## Text excerpt

========================

Lost BIOS EndeavourOS boot entry

A series of unfortunate events(i.e. avoidable decisions) occurred today. (to skip, find ===)

I wanted to enable XMP for my motherboard to get better performance out of my RAM. However I couldn’t find the Load XMP Profile option in my BIOS settings. I then decided that I should try to update the BIOS as I never updated it since 2017 when I purchased this computer. Put the flash file on a vfat32 USB plugged it in and … the flash option said there was no device. I then made the misguided decision to disable a Legacy USB option to see if that was the issue… it in fact was not.

========================

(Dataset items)
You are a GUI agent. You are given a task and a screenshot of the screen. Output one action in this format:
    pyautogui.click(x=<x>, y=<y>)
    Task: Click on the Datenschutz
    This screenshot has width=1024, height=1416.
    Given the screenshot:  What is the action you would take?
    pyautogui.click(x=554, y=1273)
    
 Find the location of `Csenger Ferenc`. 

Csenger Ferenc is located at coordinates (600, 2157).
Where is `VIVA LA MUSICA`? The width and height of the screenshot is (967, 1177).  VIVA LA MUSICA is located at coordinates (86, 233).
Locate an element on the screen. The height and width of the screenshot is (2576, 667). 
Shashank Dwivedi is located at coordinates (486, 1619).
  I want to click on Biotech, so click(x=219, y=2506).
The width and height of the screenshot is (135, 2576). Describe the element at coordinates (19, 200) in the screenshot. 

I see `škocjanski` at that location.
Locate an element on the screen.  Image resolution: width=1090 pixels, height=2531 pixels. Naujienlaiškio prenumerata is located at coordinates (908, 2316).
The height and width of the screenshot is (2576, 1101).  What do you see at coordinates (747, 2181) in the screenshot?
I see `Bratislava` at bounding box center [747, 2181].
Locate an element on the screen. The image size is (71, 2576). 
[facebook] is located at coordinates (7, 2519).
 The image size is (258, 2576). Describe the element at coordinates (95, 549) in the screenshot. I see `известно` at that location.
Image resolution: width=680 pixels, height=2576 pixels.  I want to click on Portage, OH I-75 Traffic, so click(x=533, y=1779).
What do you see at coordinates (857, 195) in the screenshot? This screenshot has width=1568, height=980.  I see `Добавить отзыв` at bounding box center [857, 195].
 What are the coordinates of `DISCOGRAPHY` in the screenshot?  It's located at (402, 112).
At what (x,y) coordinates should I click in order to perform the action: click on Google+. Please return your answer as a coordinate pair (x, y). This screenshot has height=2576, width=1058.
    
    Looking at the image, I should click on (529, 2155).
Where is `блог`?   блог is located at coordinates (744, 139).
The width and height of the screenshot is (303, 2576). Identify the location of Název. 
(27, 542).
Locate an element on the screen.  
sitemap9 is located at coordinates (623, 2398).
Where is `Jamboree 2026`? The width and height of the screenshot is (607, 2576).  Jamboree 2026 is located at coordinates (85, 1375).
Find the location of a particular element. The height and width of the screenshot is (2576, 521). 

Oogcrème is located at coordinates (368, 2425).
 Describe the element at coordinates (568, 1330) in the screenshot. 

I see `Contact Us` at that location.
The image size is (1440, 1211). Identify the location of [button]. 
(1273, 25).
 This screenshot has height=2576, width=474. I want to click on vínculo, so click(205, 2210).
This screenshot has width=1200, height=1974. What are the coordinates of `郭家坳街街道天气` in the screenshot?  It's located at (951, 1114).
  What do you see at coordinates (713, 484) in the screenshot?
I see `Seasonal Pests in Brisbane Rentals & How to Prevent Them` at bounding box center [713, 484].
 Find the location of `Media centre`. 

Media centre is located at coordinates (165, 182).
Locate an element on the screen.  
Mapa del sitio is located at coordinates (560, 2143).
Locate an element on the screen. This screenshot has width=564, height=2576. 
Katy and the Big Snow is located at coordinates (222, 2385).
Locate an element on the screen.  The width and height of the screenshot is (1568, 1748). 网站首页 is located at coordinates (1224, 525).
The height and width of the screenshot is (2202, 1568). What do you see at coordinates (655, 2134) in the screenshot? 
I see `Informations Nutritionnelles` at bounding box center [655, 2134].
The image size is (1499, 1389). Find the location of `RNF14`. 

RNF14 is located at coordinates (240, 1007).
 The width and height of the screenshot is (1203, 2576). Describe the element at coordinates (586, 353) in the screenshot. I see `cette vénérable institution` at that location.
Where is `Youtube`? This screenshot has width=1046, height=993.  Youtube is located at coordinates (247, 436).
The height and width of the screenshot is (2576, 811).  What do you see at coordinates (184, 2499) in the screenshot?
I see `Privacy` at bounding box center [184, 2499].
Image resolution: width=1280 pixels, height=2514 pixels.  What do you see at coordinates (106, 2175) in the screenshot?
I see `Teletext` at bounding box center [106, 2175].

========================

## Tasks and exercises
A: Could you copy from the BIOS post, word for word, the stretch from "Lost BIOS EndeavourOS" through "fact was not."?
B: According to the BIOS post, why did the writer decide to update the BIOS? Answer in one to three sentences.
C: Answer these questions from the BIOS post:
(i) In what year did the writer buy the computer?
(ii) What kind of USB did the writer put the flash file on?
(iii) What did the flash option say when the USB was plugged in?

## Exercise responses
A:
Lost BIOS EndeavourOS boot entry

A series of unfortunate events(i.e. avoidable decisions) occurred today. (to skip, find ===)

I wanted to enable XMP for my motherboard to get better performance out of my RAM. However I couldn’t find the Load XMP Profile option in my BIOS settings. I then decided that I should try to update the BIOS as I never updated it since 2017 when I purchased this computer. Put the flash file on a vfat32 USB plugged it in and … the flash option said there was no device. I then made the misguided decision to disable a Legacy USB option to see if that was the issue… it in fact was not.

B: The writer couldn't find the Load XMP Profile option in the BIOS settings. The BIOS also had never been updated since the computer was bought in 2017.

C:
(i) 2017
(ii) A vfat32 USB
(iii) That there was no device